# What kind of BMW do you drive?



## nate (Dec 24, 2001)

Athough this is mainly E46, post what kind of car you drive. Just model and color are sufficient. Mods if you want  

2000 328Ci, black/gray


----------



## Mystikal (Dec 20, 2001)

2000 323i SP 5-speed
Titanium/Black 'Ette
16" Mille Miglia's


----------



## Jason 325i Step (Dec 25, 2001)

My pix below say it all


----------



## ashecnc (Dec 20, 2001)

MINE TOO!!


----------



## Akakubi (Dec 21, 2001)

*Here is mine...*

Topaz 330Ci. Will make a mod list when everything is installed.


----------



## geomax (Dec 22, 2001)

Orient Blue 325ci. SP, 5M.


----------



## Guest (Dec 28, 2001)

1998 *E36* M3 sedan - Cosmos black/Black - 5-spd - LTW rims - UUC Shift Knob - UUC Clutch Arm Bushings *AND*
1999 *E36* 323iC (convertible) - Black/Tan - 5-spd - Sport Package - Bone stock


----------



## LilEccentricJ (Dec 19, 2001)

It's name is ........ (any suggestions?)


----------



## Edge/330ci (Dec 22, 2001)

2002 330ci Steel Grey / Grey / PP / SP / CD / HK / BiXe


----------



## sjs (Dec 25, 2001)

Topaz 2001 330ci with all the stuff one could stuff (except nav. I am hopelessly lost already and it won't help)
1998 Chevy 1 ton dually 4x4 with 454 engine (anyone have a house they need moved ?)
1994 Ford Escort station wagon that is so sweet It is the drive to work in the rain and snow, park it ANYWHERE in the lot ( yeah even that spot right next to the front door!) Everyone should have one of these, it keeps the gray hair and ulcers away!


----------



## rost12 (Dec 22, 2001)

2001 325i, SP, PP, Xenons, 5-speed.
Tit. Silver/Black'ette

Mods:


rear only mud flaps
rubber mats


----------



## Patrick (Dec 23, 2001)

nate328Ci said:


> *Athough this is mainly E46, post what kind of car you drive. Just model and color are sufficient. Mods if you want *


2001 320d, Titan Silver, grey cloth (yawn) ...

Hmm, do mud flaps count as a mod? If so, then I also have a DEFA Warm Up engine heater, BMW headrest/coat hanger, and factory BMW baby seat 

Future mods:

Wetterauer "Beta" chip, i.e., turbo diesel software (ordered)
HAMANN roof spoiler (at the paint shop)
Eibach springs and shock absorbers (in my garage)

Patrick


----------



## OscarD (Dec 26, 2001)

(Provided material)
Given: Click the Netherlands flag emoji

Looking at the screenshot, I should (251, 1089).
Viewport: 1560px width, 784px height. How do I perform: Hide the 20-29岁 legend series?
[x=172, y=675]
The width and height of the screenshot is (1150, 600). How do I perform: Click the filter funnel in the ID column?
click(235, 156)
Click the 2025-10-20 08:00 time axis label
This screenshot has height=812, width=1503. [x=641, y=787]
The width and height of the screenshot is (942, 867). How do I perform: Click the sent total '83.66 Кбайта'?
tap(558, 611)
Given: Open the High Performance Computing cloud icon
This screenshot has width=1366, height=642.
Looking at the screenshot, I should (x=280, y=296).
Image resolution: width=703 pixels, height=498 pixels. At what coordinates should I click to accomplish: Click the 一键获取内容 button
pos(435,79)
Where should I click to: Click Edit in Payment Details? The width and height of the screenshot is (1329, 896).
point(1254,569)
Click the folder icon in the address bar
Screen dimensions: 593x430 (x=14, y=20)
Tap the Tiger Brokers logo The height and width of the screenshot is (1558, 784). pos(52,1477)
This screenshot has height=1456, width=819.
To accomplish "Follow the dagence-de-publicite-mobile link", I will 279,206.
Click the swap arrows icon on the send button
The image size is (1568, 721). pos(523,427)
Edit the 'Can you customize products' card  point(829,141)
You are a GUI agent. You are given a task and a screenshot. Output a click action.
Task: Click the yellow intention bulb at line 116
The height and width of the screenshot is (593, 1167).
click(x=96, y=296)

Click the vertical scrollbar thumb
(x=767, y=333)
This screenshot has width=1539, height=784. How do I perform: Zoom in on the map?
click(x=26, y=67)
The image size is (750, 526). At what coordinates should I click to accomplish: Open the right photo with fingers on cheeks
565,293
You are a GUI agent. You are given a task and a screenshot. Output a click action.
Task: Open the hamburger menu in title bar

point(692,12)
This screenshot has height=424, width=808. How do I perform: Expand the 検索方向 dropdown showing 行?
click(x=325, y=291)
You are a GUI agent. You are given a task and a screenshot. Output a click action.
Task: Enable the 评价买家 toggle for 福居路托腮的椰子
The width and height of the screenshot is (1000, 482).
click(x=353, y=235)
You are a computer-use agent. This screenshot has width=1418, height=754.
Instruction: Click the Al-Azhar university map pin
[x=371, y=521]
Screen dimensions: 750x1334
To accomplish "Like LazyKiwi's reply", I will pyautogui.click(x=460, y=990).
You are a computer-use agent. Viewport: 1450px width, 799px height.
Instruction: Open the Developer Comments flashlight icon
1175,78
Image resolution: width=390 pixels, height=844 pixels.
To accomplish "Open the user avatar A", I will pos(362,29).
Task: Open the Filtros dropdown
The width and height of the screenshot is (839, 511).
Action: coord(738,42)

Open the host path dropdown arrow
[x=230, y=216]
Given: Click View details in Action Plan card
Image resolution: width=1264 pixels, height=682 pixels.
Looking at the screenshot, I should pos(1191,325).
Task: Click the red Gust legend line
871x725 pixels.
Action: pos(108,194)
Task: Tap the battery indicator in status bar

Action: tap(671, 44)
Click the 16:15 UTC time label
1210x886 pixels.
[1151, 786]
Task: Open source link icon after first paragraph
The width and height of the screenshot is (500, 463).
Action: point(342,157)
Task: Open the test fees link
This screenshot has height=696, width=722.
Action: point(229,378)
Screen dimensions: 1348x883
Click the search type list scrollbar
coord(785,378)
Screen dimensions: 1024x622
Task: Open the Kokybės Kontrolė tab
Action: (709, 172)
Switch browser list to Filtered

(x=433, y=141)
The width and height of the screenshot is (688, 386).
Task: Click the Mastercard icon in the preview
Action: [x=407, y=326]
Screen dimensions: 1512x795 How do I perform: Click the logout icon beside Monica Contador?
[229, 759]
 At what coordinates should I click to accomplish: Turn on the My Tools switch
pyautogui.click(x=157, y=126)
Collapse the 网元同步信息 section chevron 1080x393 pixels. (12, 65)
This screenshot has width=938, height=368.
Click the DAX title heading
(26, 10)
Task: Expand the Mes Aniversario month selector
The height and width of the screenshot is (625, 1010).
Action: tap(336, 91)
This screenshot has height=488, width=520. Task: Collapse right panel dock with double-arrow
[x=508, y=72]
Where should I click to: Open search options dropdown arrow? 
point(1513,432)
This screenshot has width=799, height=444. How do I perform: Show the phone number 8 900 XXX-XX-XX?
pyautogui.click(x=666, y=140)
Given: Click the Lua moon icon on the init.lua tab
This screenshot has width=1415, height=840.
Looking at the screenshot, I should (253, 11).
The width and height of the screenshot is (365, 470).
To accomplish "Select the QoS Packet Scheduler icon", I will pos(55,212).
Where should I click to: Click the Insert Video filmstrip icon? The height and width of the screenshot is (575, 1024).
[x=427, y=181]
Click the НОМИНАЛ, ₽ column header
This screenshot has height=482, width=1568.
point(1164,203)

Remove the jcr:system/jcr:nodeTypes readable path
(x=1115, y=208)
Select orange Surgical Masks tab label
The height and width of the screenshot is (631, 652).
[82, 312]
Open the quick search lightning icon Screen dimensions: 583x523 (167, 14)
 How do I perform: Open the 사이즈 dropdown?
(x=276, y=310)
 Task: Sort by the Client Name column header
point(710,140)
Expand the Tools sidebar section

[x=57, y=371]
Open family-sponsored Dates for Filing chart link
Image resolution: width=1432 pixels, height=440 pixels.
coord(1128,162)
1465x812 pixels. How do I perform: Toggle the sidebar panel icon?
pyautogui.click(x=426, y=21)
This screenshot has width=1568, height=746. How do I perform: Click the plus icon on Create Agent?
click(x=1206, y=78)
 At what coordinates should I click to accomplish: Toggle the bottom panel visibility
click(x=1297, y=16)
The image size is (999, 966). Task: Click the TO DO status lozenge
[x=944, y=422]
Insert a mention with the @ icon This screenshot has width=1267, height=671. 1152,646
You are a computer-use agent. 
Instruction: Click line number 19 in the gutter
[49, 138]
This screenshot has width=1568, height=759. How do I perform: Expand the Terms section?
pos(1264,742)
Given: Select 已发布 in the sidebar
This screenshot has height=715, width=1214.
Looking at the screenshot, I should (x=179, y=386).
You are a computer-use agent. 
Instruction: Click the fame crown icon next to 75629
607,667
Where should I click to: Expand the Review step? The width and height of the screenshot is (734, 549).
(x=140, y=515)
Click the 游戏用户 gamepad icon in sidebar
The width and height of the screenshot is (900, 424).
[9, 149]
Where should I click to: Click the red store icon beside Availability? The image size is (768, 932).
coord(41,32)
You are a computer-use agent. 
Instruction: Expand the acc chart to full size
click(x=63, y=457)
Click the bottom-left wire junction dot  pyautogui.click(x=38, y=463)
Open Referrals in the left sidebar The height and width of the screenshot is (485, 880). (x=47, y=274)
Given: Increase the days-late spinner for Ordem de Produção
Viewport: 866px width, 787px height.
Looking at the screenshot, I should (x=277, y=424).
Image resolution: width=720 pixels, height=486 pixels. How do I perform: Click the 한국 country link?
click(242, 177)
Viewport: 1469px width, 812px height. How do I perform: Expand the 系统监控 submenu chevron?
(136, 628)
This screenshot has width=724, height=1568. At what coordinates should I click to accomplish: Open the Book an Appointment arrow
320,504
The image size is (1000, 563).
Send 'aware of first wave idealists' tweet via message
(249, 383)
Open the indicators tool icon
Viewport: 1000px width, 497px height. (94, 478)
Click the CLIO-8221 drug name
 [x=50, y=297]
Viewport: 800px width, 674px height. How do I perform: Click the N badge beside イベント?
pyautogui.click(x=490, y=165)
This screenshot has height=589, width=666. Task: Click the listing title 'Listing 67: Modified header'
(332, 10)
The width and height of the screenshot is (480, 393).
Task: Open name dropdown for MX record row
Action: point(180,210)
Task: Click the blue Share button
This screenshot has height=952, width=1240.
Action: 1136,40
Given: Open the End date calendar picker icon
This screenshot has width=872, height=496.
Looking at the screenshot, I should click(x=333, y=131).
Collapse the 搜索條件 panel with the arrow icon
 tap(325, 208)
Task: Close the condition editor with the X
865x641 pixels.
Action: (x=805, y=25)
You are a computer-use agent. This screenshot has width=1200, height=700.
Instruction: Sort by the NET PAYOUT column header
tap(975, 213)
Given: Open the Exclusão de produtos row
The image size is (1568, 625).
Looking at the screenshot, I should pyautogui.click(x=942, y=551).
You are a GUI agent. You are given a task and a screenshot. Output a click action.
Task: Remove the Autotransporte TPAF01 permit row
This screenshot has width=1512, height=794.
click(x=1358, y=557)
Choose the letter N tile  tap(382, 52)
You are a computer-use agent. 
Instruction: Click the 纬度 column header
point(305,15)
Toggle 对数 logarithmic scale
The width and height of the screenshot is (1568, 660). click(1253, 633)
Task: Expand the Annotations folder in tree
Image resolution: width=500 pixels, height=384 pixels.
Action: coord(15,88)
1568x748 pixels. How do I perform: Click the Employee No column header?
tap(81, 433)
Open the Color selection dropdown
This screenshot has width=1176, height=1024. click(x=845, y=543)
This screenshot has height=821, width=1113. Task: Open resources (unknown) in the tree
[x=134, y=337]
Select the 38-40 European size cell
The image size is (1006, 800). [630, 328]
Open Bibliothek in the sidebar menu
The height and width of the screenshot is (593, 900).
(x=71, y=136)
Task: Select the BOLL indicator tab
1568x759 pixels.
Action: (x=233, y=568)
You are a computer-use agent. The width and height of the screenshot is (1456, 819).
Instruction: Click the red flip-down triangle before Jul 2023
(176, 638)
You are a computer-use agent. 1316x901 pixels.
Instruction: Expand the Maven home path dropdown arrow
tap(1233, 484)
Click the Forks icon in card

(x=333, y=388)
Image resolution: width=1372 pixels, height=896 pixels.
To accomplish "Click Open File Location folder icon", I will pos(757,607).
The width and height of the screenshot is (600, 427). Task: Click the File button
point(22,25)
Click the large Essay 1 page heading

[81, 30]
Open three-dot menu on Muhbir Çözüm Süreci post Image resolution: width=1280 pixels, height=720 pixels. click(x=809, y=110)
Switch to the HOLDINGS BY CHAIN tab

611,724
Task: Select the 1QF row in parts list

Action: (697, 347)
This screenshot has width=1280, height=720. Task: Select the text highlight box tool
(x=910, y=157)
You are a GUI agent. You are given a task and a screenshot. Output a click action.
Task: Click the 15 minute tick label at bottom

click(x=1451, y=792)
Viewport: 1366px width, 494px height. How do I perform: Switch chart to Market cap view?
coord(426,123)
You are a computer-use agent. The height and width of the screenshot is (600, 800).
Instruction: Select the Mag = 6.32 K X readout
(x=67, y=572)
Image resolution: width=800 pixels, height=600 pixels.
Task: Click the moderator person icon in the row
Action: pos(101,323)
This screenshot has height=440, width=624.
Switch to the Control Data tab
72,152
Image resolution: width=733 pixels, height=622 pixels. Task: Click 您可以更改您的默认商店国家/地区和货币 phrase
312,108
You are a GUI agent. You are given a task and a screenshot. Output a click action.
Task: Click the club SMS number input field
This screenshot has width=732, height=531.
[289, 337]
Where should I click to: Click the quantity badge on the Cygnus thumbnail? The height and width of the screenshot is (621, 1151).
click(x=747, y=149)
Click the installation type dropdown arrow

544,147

(Exercise requirements) What color is the 325ci that geomax drives, according to the BMW forum thread?

(The answer) Orient Blue